Opinión

Lobos con piel de oveja

Víctor Manuel Pérez Valera.

Profesor emérito de la Universidad Iberoamericana Ciudad de México.

La actual política migratoria, según la Red jesuita con migrantes, es de lobos con piel de oveja. El fenómeno migratorio en el mundo va en continuo aumento: en la actualidad 50 millones de personas dejan su país de origen, de éstos el 80% son mujeres y niños.

Con gran visión, Pedro Arrupe, general de los jesuitas creo, el 14 de noviembre de 1980 el Servicio Jesuita a Refugiados (JRS). De ese modo, se impulsó una nueva e importante misión de los jesuitas en todo el mundo. En esta misión se involucran también las universidades de esta orden religiosa. Las Iberos de México no son la excepción. En efecto, la Ibero Ciudad de México creó en febrero de 2005 el Programa de Asuntos Migratorios (PRAMI) coordinado por el Dr. Javier Urbano Reyes. Entre otros objetivos, este programa pretende preparar alumnos de licenciatura y posgrado en el análisis de esta problemática, así como establecer vínculos con diversas organizaciones para apoyar la solución de este dramático conflicto. Existe, además en esta universidad una organización estudiantil, “Soy migrante” que da acompañamiento a los migrantes que viajan en el tren, “la bestia”.

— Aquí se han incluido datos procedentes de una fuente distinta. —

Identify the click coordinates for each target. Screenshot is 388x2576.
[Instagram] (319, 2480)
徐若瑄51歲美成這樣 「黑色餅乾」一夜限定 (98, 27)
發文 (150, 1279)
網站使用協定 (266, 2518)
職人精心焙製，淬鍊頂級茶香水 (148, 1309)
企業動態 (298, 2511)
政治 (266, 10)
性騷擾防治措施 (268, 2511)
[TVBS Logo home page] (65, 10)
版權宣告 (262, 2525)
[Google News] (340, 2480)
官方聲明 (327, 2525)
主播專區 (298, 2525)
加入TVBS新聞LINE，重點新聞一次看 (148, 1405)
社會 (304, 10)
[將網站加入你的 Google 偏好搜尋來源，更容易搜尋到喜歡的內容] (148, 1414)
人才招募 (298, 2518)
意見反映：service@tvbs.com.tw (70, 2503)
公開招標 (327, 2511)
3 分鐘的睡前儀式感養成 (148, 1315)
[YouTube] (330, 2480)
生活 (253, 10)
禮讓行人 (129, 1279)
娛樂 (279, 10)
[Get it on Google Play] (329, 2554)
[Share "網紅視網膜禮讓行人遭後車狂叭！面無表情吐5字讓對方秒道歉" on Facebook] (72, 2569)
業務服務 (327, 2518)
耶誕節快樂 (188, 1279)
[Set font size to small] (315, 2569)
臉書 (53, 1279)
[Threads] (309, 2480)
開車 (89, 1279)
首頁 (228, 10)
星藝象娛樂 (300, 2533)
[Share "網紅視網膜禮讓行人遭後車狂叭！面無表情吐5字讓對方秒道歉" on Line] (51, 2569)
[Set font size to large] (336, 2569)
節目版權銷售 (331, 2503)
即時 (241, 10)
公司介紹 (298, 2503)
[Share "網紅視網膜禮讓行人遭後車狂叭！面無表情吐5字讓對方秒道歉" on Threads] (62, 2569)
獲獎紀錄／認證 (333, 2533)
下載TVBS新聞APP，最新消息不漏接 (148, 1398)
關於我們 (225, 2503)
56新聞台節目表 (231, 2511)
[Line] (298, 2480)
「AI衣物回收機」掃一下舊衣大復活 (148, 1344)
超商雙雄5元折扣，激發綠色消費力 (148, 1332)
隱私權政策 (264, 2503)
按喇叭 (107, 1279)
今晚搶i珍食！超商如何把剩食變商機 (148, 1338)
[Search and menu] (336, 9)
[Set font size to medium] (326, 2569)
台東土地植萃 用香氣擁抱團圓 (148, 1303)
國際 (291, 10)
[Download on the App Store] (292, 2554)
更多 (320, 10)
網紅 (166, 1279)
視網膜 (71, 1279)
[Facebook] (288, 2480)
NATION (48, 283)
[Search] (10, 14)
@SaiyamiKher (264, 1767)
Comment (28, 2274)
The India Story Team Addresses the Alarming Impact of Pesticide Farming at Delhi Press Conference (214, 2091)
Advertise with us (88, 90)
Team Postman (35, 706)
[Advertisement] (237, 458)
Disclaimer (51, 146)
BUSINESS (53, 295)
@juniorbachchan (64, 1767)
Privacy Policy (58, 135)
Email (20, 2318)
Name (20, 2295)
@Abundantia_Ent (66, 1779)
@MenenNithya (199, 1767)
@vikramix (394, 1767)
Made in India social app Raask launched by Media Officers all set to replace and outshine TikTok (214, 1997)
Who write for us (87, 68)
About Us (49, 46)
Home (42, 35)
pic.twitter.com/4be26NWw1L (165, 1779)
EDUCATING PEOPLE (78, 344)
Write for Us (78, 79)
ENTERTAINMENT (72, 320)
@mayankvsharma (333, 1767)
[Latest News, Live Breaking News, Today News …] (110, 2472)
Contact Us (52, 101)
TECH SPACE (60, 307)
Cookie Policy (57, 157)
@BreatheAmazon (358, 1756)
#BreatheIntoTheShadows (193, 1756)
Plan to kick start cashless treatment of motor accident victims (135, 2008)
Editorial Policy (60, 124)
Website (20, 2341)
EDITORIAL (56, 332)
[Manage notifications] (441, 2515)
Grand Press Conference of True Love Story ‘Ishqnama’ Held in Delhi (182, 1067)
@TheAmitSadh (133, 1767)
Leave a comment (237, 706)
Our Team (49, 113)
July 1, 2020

La situación de los refugiados difiere algo de la de los migrantes. Aquellos, esperan a corto o mediano plazo regresar a su país, en cambio, el migrante ha perdido la esperanza de sobrevivir en su tierra. El refugiado, generalmente es desplazado por la fuerza: guerras o guerrillas; en el migrante las cosas son más complejas, huyen de la violencia extrema, de la falta de trabajo, de la marginación política y social.

La situación es alarmante: el número de migrantes menores de 12 años no acompañados, según datos de la patrulla fronteriza norteamericana, el último año se ha incrementado 107%. En lo que va de este año han sido detenidos por dicha institución cerca de 60,000 niños. Atendiendo al país de origen se señala que 17,000 provienen de Honduras, y de Guatemala, El Salvador y México se reportan alrededor de 13,000 casos.

Según ACNUR el 58% de estos detenidos se vio en la necesidad de dejar su país debido a la escalada de violencia y pobreza que ponía en peligro sus vidas. Un informe de Amnistía Internacional (2010) reveló que miles de estos migrantes son víctimas de torturas físicas, robos y abusos de todo tipo, secuestros y hasta homicidios, por bandas delictivas e incluso por funcionarios públicos mexicanos.

Ante esta dolorosa tragedia humanitaria la Red de Servicio Jesuita a Migrantes Centroamericana y Norteamericana (SJM/CA&NA) que tiene presencia en los 9 países de Centroamérica y América del norte, alertan a la sociedad civil y a los gobiernos involucrados en el problema a no permanecer indiferentes.

Sobre todo, los gobiernos de los países de origen de estos menores deben afrontar la terrible crisis estructural que obliga a los niños a buscar protección y sobrevivencia fuera de su patria.

Para enfrentar este problema, Obama ha pedido al Congreso un fondo extraordinario de 3,7000 millones de dólares, de los cuales 1,500 millones los destinará a las agencias de seguridad, y sólo 45 millones a contratar jueces especiales, para ponderar si merecen estos menores un status especial en vez de una acelerada deportación. Actualmente se cuenta con sólo 260 jueces de 59 tribunales de inmigración, que son insuficientes para los más de 375 mil casos de procesos de deportación, entre los que se incluyen más del 10% de los menores de edad.

En otras palabras, se privilegia el enfoque de seguridad nacional al de los derechos humanos. Más aún esta política se ha impuesto a los otros países involucrados en el conflicto. En efecto, desde el inicio del gobierno de Peña Nieto se han incrementado nuevos controles migratorios, así como las agresiones a los albergues. Se ha olvidado la Declaración Extraordinaria de Managua en la que se acordó garantizar el interés superior del niño y favorecer la unidad familiar. El 14 de julio el cardenal Pietro Parolin Secretario de Estado del Vaticano, ante altos funcionarios del gobierno de México, expresó: Definitivamente “esta crisis no puede ser resuelta sólo con fuerzas de seguridad”, se deben de atender las causas estructurales de este fenómeno y promover campañas y programas educativos que fomenten la hospitalidad y la fraternidad entre los pueblos, la “cultura del encuentro”, como lo afirma el Papa Francisco, es la única capaz de construir un mundo más justo y fraterno, un mundo mejor.